A Model Healthy Home For A Growing Chicago Family

Pam and Jan were a couple on a mission. In seeking a home in Chicago in which to raise their young daughter — and second child on the way — they took a look at over 140 houses and condos in the downtown area. But not one of them met the health standards the couple had adopted, as per the healthy living guidelines for kids promoted by the non-profit organization Healthy Child Healthy World.

These guidelines are surprisingly commonsense, considering how difficult they were to meet. Healthy Child Healthy World advises parents to make sure their homes are built out of long-lasting materials, and are energy efficient, secure, and require little in the way of maintenance and repairs, among other things. In home after home, Pam and Jan told Inhabitat that it was common to see dust collecting areas above kitchen cabinets, dirt trapped in carpeting, and low windows with casement openings that could endanger children if opened too much — and that also constricted air flow if they weren’t opened enough.

Healthy Home Chicago 2012

image via Inhabitat

So the couple turned to Bloomfield Development Company, who partnered with experts from Healthy Child Healthy World, GreenGuard, and Dwell Magazine to build a new home from the ground up. That all-star green team embraced the challenge of not only making this home perfect for this growing family, but a place that would showcase the very best in sustainable design, innovative technologies, green building materials, and healthy living.

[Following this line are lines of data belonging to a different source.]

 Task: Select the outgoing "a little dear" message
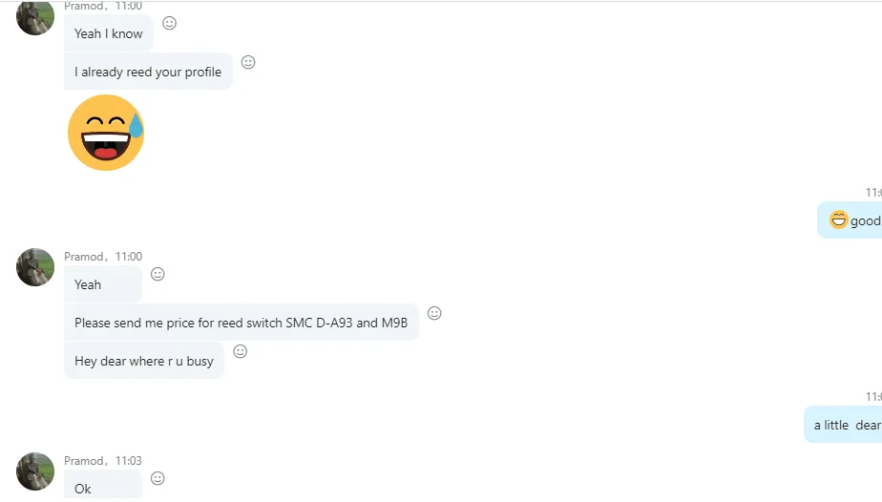click(846, 425)
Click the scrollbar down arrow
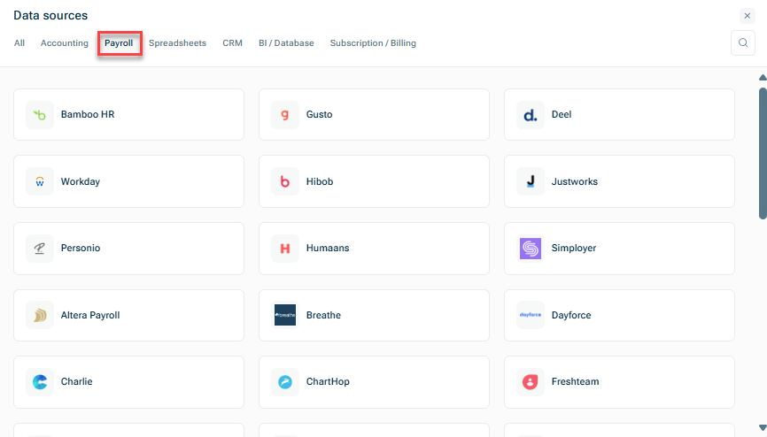The image size is (767, 437). 763,428
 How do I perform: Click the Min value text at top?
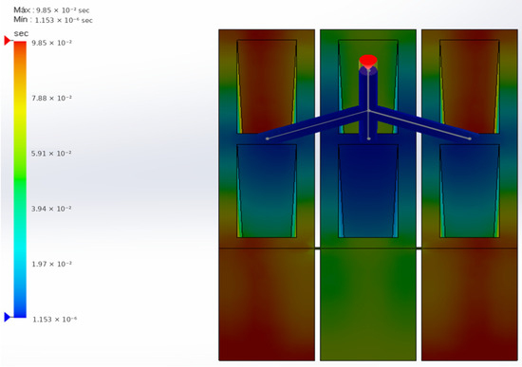click(x=53, y=20)
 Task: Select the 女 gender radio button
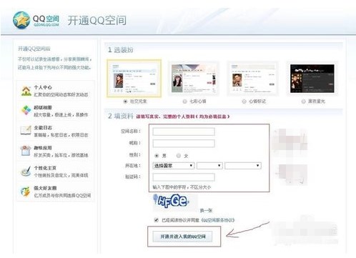pyautogui.click(x=179, y=156)

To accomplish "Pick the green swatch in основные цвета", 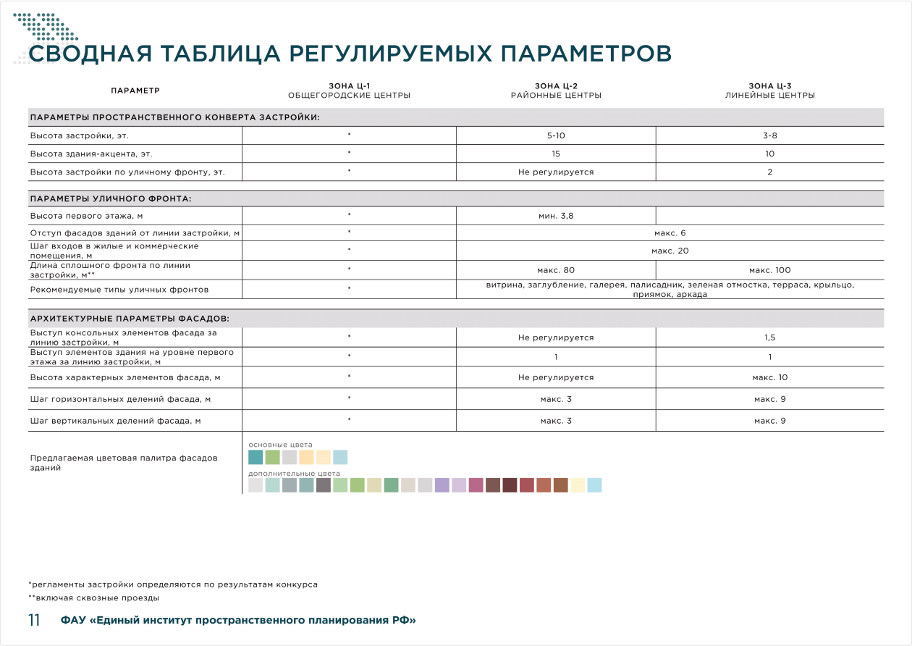I will 272,457.
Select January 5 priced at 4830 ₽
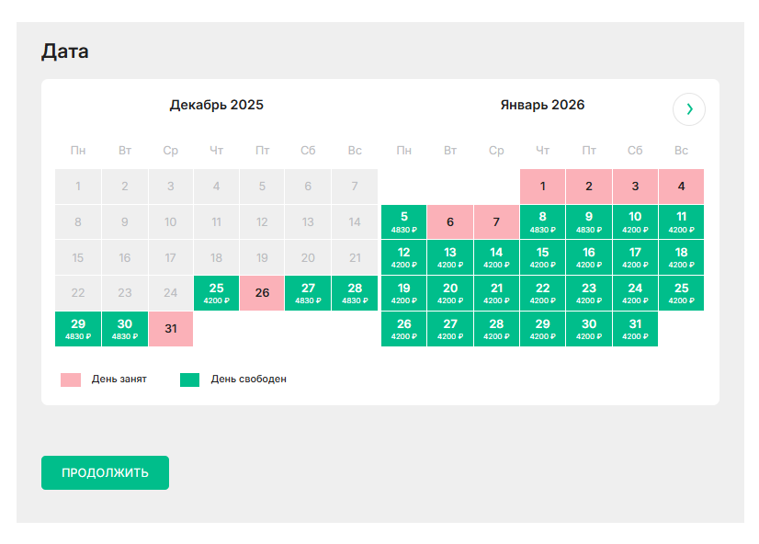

Architect Joe Trojanowski brought some additional goals to the table: to create a beautiful home with a modern look, but also a place that felt warm (rather than too-tidy, or minimalist). Trojanowski, working in collaboration with Susan Fredman Design Group, designed the home around high ceilings and an open floor plan. The entire first floor is illuminated via natural daylighting, and an open staircase creates a strong focal point upon entrance.

Healthy Home Chicago 2

image via Inhabitat

The team worked hard to find building materials that met the couple’s high standards, corresponding directly with manufacturers to determine materials that would be the best fit. They also took care to design in such a way as to minimize the number of surfaces where dust, mold, and other toxins might build up.

For instance, the master bath makes use of tile, FSC certified Teragren bamboo flooring, and the recycled cork flooring found throughout the house — not just because these materials are green, but because they require little in terms of low maintenance. This makes the home easier to keep clean, as do the flat surfaces in the kitchen (filled with Energy Star certified appliances, of course). By minimizing the places where dirt and toxins can hide, the home maintains a healthier indoor environment.

The building is clad in dark brick and large-scale, cast-stone panels, and beneath that, you’ll find a whole lot high-performance insulation. This insulation exceeds the standards set by the City of Chicago Green Homes Program Guidelines, and encloses the home in a continuous layer (e.g., even under the basement slab), which helps to reduce the heating demands in the house.

That heating is handled by an HVAC system rated at 98 percent efficient, meaning that a bare minimum of energy is lost to the outside air. In keeping with that conservative theme on the energy front, the home’s windows consist of thermally broken aluminum frames, which prevent the direct transfer of heat through the window frame (thermal bridging). These windows make use of 1” thick insulated glass, with a special reflective coating that provides privacy during the day while further reducing heat transfer. The home is solar-ready, in anticipation of a photovoltaic system to be installed at a later date.

This home is the second in the Chicago area to be built in partnership with Healthy Child Healthy World.

Susan DeFreitas has covered all manner of green technology for EarthTechling since 2009. She is a graduate of Prescott College for the Liberal Arts and the Environment, and has a background in marketing green businesses. Her work on green living has been featured in Yes! Magazine, the Utne Reader and Natural Home.


  • Reply November 12, 2012

    Judith Wright Twitchell

    It’s a beautiful house, and all the green efforts are commendable, but in an area that has blustering cold winters, all that open space and high ceiling creates a heating nightmare, extremely inefficient heating potential and energy costs. Smaller rooms, no overly high ceilings are far more practical. Sliding or otherwise moveable interior doors can create a large room for special occasions that call for it (and which will probably have the benefit of body heat from large parties?). 🙂

    • Reply November 13, 2012


      Smaller rooms and lower ceilings are probably cheaper to build efficiently, sure, but if you’re willing to pay more up front to execute a design that’s both attractive /and/ energy-efficient, I see no reason to rain on the parade.